CHECK YOUR UNDERSTANDING:
• a. Could you echo the Sistine Chapel book review from "But that's because" to "importantly his faith.", word for word?
• b. Answer these questions about the Sistine Chapel book review:
(i) Who was the guide when the writer and his wife toured the Vatican Museums?
(ii) In what city is Andrew Graham-Dixon based?
(iii) At the beginning of which century does the book set its picture of the artist and his world?
• c. Could you carry the Sistine Chapel book review on from its last sentence?

SUPPLIED TEXT:
Monday, January 19, 2009

Take a Sistine Chapel tour without ever leaving home







"Michelangelo and the Sistine Chapel,"

by Andrew Graham-Dixon


If you've ever taken a tour with a guide who wasn't connecting with his or her group, you come to appreciate really good tour guides, people who not only know their subject but engage you in the topic, bringing information, insight and even entertainment.


My wife and I had that excellent kind of guide -- Liz Lev -- with a group touring the Vatican Museums. Everything we saw became so much more meaningful thanks to a great guide who was able to help us see not just artistic value but intention and the works' place in history.

With "Michelangelo and the Sistine Chapel," Andrew Graham-Dixon offers much of the same insight to his readers.


It's not quite halfway into his book that the London-based art critic begins an absolutely thorough interpretation of Michelangelo's famous paintings on the ceiling and wall of the Sistine Chapel.


But that's because he sets up his art instructing by first giving readers a rather complete picture of the artist and his world at the beginning of the 16th century.



Inside Michelangelo's world
No piece of the life of Michelangelo Buonarroti is left untouched, and I came to feel that the biographical section of this book was as helpful and important for understanding the Sistine Chapel as the interpretation of the world-renown paintings itself.


We learn of the artist's family background, his training, his benefactors -- and most importantly his faith.

DATASET EXTRACT:
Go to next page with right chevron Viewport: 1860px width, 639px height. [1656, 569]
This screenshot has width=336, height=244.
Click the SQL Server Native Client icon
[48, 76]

TASK-BY-TASK RESULTS:
• a.
But that's because he sets up his art instructing by first giving readers a rather complete picture of the artist and his world at the beginning of the 16th century.



Inside Michelangelo's world
No piece of the life of Michelangelo Buonarroti is left untouched, and I came to feel that the biographical section of this book was as helpful and important for understanding the Sistine Chapel as the interpretation of the world-renown paintings itself.


We learn of the artist's family background, his training, his benefactors -- and most importantly his faith.

• b.
(i) Liz Lev
(ii) London
(iii) The 16th century

• c.
Graham-Dixon's analysis is that Michelangelo felt the hand of God in his life:

"Before he was ever chosen by the Medici, or the pope, he had been chosen by God. . . . He felt that he had been given his gifts by God, and charged with serving the purposes of the divine will."

Using those God-given skills then, "Michelangelo did not just invent a new kind of art, but a new idea of what art could be," Graham-Dixon claims. "He put his own sensibility, his own intellect, his own need and desire to fathom the mysteries of Christian faith, centre stage."


A superior user's guide
The heart of the book, written in observance of the 500th anniversary of the start of the work by Michelangelo in 1508, is Graham-Dixon's interpretation of the Sistine Chapel ceiling itself. While not ignoring style, he focuses on what Michelangelo meant by what he painted, how the pictures' meanings unfold, the subtle ways through which the artist gave expressive life to this amazing group of interlinked compositions.


As a user's guide to the Sistine Chapel, this book is superb.


Graham-Dixon walks us through each section and each panel of each section, pointing out not only beauty and the technical skill but why each figure is painted the way it is.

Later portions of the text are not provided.